Transport ferroviaire : "L'économie circulaire constitue notre ADN depuis 50 ans"

INTERVIEW. Un modèle économique fondé sur la location des wagons, entretenus et réutilisés tout au long de leur durée de vie, fait du transport ferroviaire de marchandises un ancien acteur de l'économie circulaire, explique Peter Reinshagen, directeur général de l'entreprise Ermewa, filiale de la SNCF. La digitalisation offre aujourd'hui l'opportunité d'accélérer.
Giulietta Gamberini
Augmenter encore le taux d'utilisation des wagons est un enjeu stratégique pour le transport ferroviaire, afin d'accroître sa compétitivité vis-à-vis de celui routier, explique Peter Reinshagen.
Augmenter encore le taux d'utilisation des wagons est un enjeu stratégique pour le transport ferroviaire, afin d'accroître sa compétitivité vis-à-vis de celui routier, explique Peter Reinshagen. (Crédits : Reuters)
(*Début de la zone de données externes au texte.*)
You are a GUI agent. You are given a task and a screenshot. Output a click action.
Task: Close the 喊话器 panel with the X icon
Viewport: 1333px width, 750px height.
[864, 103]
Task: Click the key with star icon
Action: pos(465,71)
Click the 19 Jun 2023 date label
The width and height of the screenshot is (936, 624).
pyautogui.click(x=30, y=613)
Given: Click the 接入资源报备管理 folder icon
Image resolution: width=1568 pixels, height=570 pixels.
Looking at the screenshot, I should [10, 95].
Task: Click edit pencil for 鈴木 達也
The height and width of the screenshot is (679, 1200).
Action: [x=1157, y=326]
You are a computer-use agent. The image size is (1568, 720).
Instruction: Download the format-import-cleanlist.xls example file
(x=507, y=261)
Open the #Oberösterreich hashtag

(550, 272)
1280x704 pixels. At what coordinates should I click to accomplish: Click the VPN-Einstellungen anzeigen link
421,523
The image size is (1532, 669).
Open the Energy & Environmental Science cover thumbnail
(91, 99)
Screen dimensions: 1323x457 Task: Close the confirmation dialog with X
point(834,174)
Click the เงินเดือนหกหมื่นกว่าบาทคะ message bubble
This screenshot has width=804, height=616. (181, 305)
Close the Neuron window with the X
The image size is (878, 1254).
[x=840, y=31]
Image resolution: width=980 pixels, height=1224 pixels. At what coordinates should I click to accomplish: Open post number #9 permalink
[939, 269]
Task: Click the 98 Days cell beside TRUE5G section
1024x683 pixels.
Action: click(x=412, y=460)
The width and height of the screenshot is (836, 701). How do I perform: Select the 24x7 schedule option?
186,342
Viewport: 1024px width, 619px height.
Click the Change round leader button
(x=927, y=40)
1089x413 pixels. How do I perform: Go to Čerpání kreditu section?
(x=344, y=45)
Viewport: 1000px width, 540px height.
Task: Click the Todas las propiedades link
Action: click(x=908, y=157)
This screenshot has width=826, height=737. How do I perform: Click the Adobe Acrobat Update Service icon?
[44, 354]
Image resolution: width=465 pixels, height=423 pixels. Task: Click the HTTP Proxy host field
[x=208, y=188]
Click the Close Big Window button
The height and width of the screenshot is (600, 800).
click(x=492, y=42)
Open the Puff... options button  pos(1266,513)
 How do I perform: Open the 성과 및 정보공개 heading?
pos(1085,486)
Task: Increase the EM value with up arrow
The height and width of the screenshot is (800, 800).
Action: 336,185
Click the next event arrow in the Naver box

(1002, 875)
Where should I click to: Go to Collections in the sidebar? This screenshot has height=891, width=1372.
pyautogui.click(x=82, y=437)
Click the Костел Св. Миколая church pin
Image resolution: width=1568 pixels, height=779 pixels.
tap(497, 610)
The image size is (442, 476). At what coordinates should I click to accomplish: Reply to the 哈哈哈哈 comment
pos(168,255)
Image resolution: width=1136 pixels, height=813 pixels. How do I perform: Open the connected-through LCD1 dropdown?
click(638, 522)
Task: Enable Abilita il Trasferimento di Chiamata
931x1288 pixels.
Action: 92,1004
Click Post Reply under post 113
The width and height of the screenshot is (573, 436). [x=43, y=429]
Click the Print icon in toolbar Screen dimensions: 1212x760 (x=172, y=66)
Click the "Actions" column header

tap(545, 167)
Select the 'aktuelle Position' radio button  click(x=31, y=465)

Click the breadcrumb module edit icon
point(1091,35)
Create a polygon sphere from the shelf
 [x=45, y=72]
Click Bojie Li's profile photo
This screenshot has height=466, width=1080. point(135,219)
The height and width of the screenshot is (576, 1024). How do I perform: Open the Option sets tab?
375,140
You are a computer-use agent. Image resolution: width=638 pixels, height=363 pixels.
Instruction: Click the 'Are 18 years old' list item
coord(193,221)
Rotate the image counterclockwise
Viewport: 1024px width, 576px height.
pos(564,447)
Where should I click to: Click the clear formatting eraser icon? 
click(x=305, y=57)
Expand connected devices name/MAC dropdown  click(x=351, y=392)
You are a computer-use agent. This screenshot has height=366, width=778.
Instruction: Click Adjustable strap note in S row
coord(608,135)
LA TRIBUNE - Quelle place occupe l'économie circulaire dans le secteur du transport ferroviaire des marchandises ?

PETER REINSHAGEN - Depuis la création d'Ermewa en 1956 en Suisse [société de construction, location et entretien de wagons, filiale de la SNCF depuis 2010, ndlr], l'économie circulaire est au centre de notre modèle. Tout au long de la durée de vie des wagons, qui peut atteindre 30 ou 40 ans, nous multiplions en effet les contrats de location des wagons et des conteneurs-citernes, dont nous restons propriétaires. Les utilisateurs changent tous les 3 à 10 ans (sociétés ferroviaires, transitaires et clients industriels à travers toute l'Europe), mais le wagon est toujours le même !

Pendant ce temps, non seulement nous formons les clients à la bonne utilisation des wagons, afin d'éviter tout accident ainsi que tout contentieux sur la responsabilité d'éventuels dommages. Mais nous assurons aussi la maintenance réglementaire : intermédiaire tous les six ans, complète tous les 12 ans. Quand nécessaire, nous réalisons même une véritable remise à neuf.

Quid du recyclage ?

Lorsque les wagons sont arrivés en fin de vie, on les recycle. Nous vendons l'acier aux recycleurs, qui l'apprécient particulièrement pour sa pureté. Il repart ainsi dans le cycle de production pour la fabrication, entre autres, de wagons. Mais nous récupérons aussi les pièces (freins, roues) qui ne sont pas encore trop usées, pour qu'elles soient réutilisées par les ateliers auxquels nous achetons les prestations de maintenance.

Comment aller plus loin dans cette circularité ?

Le principal levier de développement de l'économie circulaire dans notre secteur est représenté par la digitalisation, sur laquelle le transport ferroviaire de marchandises est encore en retard. L'industrie est en train de s'équiper massivement d'objets connectés, qui seront à l'origine d'une véritable révolution dans les deux à cinq ans. Ils joueront notamment un rôle très important en matière de traçabilité : encore trop souvent aujourd'hui, ni nous ni le client ne savons où se trouve un wagon avant qu'il n'arrive à destination - son parcours étant géré par les sociétés ferroviaires qui opèrent les locomotives. Si aujourd'hui le transport routier est préféré, c'est aussi parce qu'il garantit une meilleure maîtrise des flux.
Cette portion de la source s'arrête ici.